Nordkaukasus bleibt angespannt
Medwedjew: Lage "extrem kompliziert"
Von Irina Wolkowa, Moskau *
Auch nachdem der Ausnahmezustand in Tschetschenien offiziell aufgehoben worden ist, bleibt die
zu Russland gehörende Region am Nordrand des Kaukasus unruhig. Meldungen über Anschläge
und Morde dringen regelmäßig nach Moskau – auch wenn sie dort kaum noch jemand registriert.
Asa Gasgirijewa starb an den Schüssen, die gestern früh in Nasran auf sie abgefeuert wurden, noch
bevor der Rettungswagen das Krankenhaus erreichte. Sechs Passanten wurden schwer verletzt,
darunter ein Kind, das noch nicht einmal ein Jahr alt war. Die Mordkommission vermutet einen
Racheakt. Gasgirijewa, Vizepräsidentin des Obersten Gerichts in der nordkaukasischen Republik
Inguschetien, war an Ermittlungen zum Anschlag von Untergrundkämpfern auf das Innenministerium
und andere staatliche Einrichtungen in der Hauptstadt Magas im Juni 2004 beteiligt. Dabei starben
insgesamt 98 Menschen, weitere 104 wurden verletzt.
Einen Racheakt von Untergrundkämpfern vermuten Ermittler auch in Dagestan. Dort war am
vergangenen Freitag Innenminister Adilgerei Magomettagirow erschossen worden. Auf ihn waren
bereits mehrere Anschläge verübt worden. Er hatte versucht, die Korruption zu bekämpfen, und war
entschlossen gegen islamische Radikalisten vorgegangen. Sein Amtsvorgänger und der Vorgänger
des dagestanischen Muftis starben den gleichen Tod. Ebenso 2005 der Minister für
Nationalitätenpolitik und der Oberbürgermeister der Hauptstadt Machatschkala.

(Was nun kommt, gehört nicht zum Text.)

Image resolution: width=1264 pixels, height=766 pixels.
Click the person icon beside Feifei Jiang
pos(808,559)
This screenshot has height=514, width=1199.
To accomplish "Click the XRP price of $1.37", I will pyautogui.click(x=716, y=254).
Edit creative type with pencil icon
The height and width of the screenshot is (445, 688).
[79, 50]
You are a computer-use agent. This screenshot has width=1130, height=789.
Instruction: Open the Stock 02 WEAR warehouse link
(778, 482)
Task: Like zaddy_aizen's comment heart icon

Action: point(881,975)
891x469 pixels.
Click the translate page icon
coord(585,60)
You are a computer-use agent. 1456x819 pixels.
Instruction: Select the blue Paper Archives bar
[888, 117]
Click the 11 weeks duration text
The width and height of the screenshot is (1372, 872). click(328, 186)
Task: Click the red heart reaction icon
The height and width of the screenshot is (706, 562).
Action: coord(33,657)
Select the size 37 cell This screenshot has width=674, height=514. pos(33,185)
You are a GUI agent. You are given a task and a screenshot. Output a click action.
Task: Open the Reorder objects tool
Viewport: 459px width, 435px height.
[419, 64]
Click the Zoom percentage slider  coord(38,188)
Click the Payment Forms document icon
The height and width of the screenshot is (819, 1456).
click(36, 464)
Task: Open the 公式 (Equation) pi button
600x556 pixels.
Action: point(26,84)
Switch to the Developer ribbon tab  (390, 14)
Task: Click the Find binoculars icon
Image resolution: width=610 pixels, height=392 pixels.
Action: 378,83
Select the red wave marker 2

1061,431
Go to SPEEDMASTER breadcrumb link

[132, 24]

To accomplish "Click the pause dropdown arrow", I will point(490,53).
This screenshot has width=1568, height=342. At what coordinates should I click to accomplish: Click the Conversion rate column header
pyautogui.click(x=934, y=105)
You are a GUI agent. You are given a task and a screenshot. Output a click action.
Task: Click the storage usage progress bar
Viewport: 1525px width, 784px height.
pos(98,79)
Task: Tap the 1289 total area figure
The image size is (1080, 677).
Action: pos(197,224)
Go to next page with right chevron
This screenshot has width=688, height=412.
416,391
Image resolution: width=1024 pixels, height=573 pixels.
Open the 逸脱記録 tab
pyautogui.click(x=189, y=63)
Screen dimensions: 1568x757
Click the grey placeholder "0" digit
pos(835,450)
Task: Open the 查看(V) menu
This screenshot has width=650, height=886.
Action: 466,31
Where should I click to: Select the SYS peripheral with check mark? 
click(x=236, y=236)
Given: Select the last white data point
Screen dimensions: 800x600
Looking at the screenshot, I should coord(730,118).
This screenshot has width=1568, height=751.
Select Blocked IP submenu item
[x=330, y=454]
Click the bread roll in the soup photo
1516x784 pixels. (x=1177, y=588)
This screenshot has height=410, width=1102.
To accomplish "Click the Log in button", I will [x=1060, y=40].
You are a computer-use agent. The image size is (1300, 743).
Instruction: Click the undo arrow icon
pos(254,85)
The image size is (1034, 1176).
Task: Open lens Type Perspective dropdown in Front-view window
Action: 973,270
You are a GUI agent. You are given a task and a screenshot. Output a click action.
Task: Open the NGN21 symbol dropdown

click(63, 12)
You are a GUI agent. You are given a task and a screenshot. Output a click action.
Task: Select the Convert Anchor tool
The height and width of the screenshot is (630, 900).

Sprengstoffanschläge, Morde an Polizisten oder Staatsanwälten sind in Dagestan so häufig, dass
überregionale russische Medien sie nur noch mit Fünf-Zeilen-Meldungen würdigen. Sogar in der
Republik Nordossetien, die lange Zeit ein Hort relativer Ruhe war und nie durch separatistische
Tendenzen auffiel, gab es in den vergangenen Monaten eine Reihe politisch motivierter Morde.
Allein 2008 registrierte die Nachrichtenagentur RIA Nowosti im Nordkaukasus 308 terroristische
Verbrechen, bei denen insgesamt 235 Menschen starben. Russlands Präsident Dmitri Medwedjew
nannte die Lage in der Region am Dienstag nach einem Krisengipfel mit der dagestanischen
Führung in Machatschkala »extrem kompliziert«.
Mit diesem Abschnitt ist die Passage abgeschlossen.